The presented analysis in
Table 3 focuses on Ra (average roughness) and Rq (root mean square roughness) values obtained from simulation results with vibration across various cases (A, B, C, D, E, F). The relative error (%) is then calculated to assess the agreement between experimental and simulated results.
Case A reveals that both Ra and Rq exhibit relatively low relative errors, indicating a good agreement between experimental and simulated values. Compared to Case A, Case B shows relatively low errors. However, the overall error for Rq in the vibration condition is slightly higher. In contrast, Case C exhibits a higher relative error in Rq with vibration, which indicates a more pronounced deviation from experimental values.
There is a noticeable increase in Rq when vibration is introduced to Case D, although it generally displays low relative errors.

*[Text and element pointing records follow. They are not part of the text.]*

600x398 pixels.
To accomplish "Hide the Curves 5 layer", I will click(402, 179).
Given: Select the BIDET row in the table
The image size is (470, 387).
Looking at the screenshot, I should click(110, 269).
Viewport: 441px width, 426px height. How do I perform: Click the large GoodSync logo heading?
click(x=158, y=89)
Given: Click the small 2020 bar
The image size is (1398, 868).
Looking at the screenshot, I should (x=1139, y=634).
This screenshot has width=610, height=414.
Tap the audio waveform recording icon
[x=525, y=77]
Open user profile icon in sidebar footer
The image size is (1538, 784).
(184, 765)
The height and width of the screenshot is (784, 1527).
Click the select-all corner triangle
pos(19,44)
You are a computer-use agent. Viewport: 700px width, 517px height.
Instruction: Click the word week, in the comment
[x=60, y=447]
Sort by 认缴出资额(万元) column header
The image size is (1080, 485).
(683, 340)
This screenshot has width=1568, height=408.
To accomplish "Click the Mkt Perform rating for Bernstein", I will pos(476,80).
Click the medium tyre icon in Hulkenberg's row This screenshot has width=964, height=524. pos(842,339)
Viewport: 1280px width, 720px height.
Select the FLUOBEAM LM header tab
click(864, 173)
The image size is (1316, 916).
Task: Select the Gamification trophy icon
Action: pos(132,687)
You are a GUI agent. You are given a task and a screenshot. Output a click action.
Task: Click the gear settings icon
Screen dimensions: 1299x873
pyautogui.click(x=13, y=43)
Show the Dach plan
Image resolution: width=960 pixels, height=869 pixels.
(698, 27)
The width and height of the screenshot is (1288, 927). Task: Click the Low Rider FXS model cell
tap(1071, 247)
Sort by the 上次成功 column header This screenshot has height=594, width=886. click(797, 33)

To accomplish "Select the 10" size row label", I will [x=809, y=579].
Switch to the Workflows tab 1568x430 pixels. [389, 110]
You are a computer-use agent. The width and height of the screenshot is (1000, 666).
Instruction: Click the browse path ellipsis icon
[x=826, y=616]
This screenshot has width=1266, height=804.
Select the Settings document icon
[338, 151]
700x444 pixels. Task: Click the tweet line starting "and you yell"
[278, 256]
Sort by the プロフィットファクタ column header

In Case E, relative errors are small, but Rq increases under vibrational conditions. As in Case E, Case F exhibits small relative errors and a noticeable increase in Rq with vibration.
There is a consistent trend across the cases that indicates an increase in relative error with vibration. As a result of this trend, it seems that simulating under vibrational conditions can present some challenges. As a result, Cases C and D have higher relative errors, which highlights the difficulty in accurately simulating the experimental conditions. Results provide insightful information on how the simulation method performs under a variety of different conditions and cases.